Kann er in Berlin laufen lernen?

Igor (8) lebt mit seiner Familie im Norden Russlands in der Stadt Ajachal (Yakutien), am Rand der Welt. Moskau ist fast 9000 Kilometer entfernt. Besonders schlimm: Der Junge leidet an Cerebralparese und spastischer Diplegie. Infolgedessen kann er nicht laufen. In seiner Heimatstadt gibt es keinerlei Behandlungsmöglichkeiten, durch die seine Leiden gelindert werden könnten.

Hilfesuchend wandten sich die Eltern Elena und Sergej an die Ärzte vom Helios Klinikum Hohenstücken. Sie haben sich die Befunde angesehen und prognostiziert, dass Igors Fall nicht so schwerwiegend ist und eine gute Chance dafür besteht, dass er nach einer sechswöchigen Reha-Behandlung stabilisiert werden und auch das Laufen lernen können.

Den Eltern macht dies Mut, denn sie wünschen sich nichts mehr, als ihrem Sohn ein Leben mit weniger Einschränkungen zu ermöglichen.

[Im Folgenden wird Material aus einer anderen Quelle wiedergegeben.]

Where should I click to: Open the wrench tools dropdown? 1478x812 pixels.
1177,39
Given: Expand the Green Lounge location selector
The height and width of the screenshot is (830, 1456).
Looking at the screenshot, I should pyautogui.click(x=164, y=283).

Allerdings sind sie nicht in der Lage, das Geld für die Behandlung aufzubringen, da sie selbst gerade genug haben, um den täglichen Lebensunterhalt bestreiten zu können.

„Ein Herz für Kinder“ erklärte sich bereit, einen Teil der entstehenden Kosten für die Rehabilitationsmaßnahmen zu übernehmen. Die Familie ist glücklich und dankbar, denn nun ist ein großer Schritt erreicht, der sie dem Ziel, Igor helfen zu können, näher gebracht hat.